Ces résultats contredisent les études précédentes qui mettent l'arrivée des potamochères à Madagascar avant l'arrivée de l'homme sur l'île.
Rasmus Heller, co-auteur de l'étude, du département de biologie de l'Université de Copenhague au Danemark, dit que l'étude "contribue à la compréhension de la nature prolongée de la spéciation et souligne que la spéciation est souvent "désordonnée" dans le sens où les espèces divergentes maintiennent souvent un flux génétique après leur séparation, ce qui contrecarre leur différenciation". Il ajoute que l'étude contredit également les suggestions des lors que les potamochères et les porcs des rivières rouges ne peuvent pas (ou ne veulent pas) se croiser.
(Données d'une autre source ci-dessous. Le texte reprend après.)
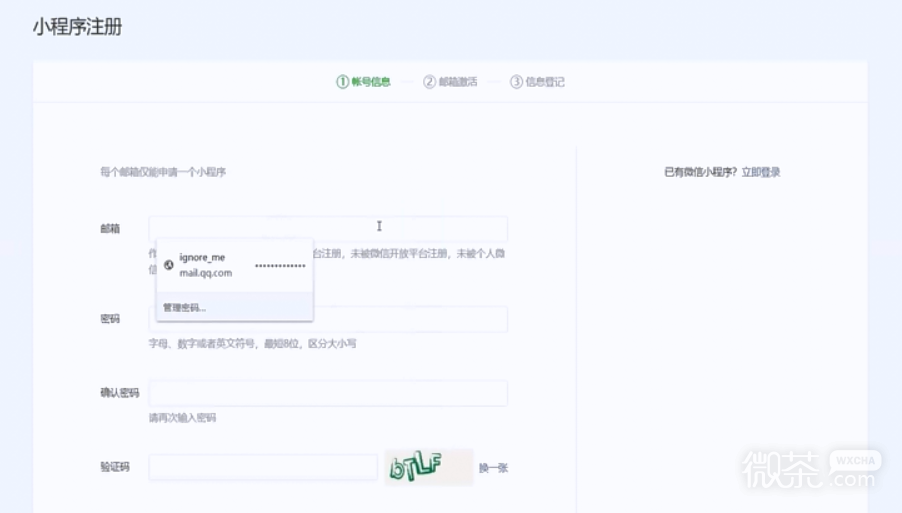Click the bTLF captcha image
This screenshot has height=513, width=902.
click(428, 467)
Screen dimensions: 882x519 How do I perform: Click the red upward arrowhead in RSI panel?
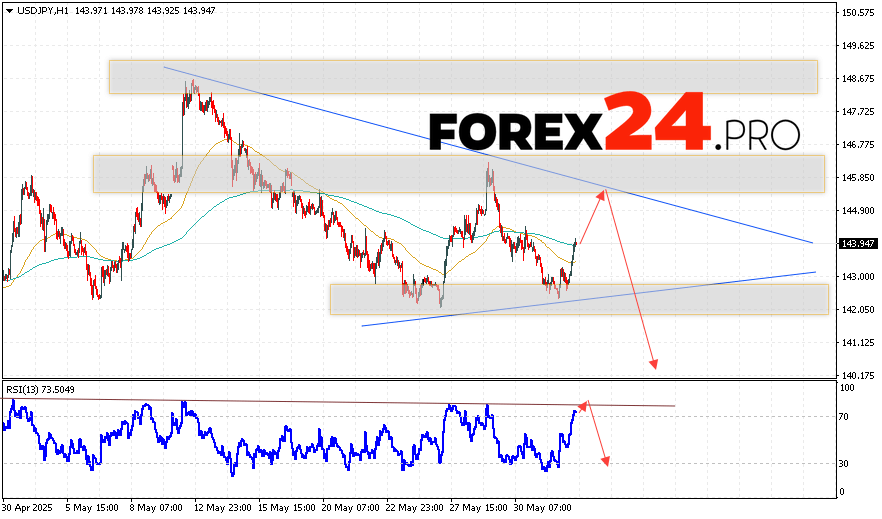pos(585,404)
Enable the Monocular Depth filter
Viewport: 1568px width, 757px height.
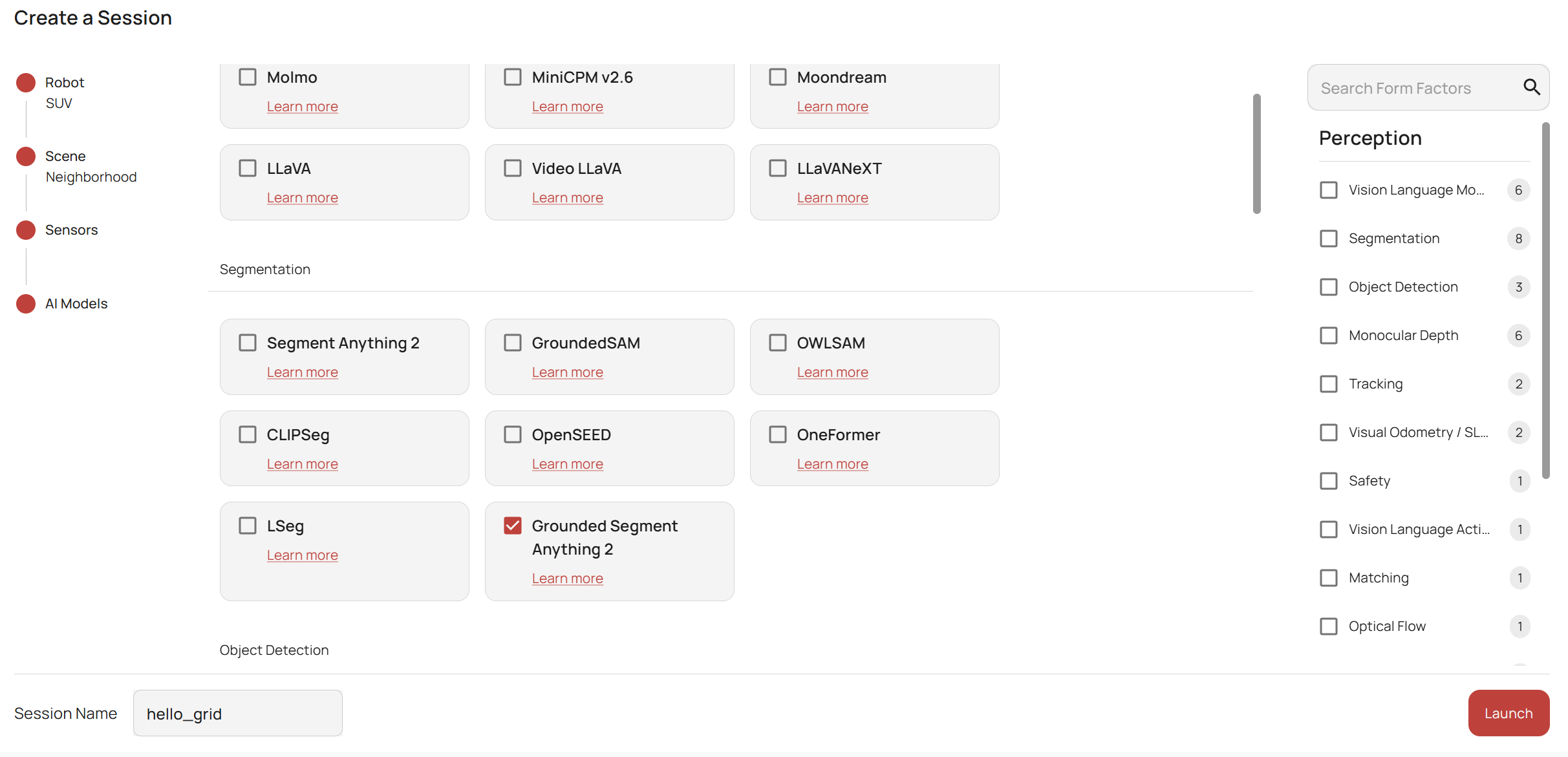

Les résultats de l'étude soulèvent de nouvelles questions concernant qui a vraiment introduit les potamochères à Madagascar, car il n'existe aucune preuve archéologique ou autre de la domestication des potamochères, bien qu'ils soient une source importante de protéines pour de nombreuses communautés rurales. De même, qu'il s'agisse des gens des langues bantous, ceux des langues austronésiens ou les deux à la fois, reste encore à explorer.
"Cette étude est un excellent exemple de la manière dont la participation des chercheurs locaux et des autorités chargées de la gestion de la faune et de la flore sauvages peut conduire à la recherche scientifique plus solide et plus inclusive", a déclaré Vincent Muwanika, co-auteur de l'étude et associé au Centre de recherche sur la faune et la flore sauvages de l'Union européenne et professeur associé de biologie de la conservation à l'Université de Makerere en Uganda.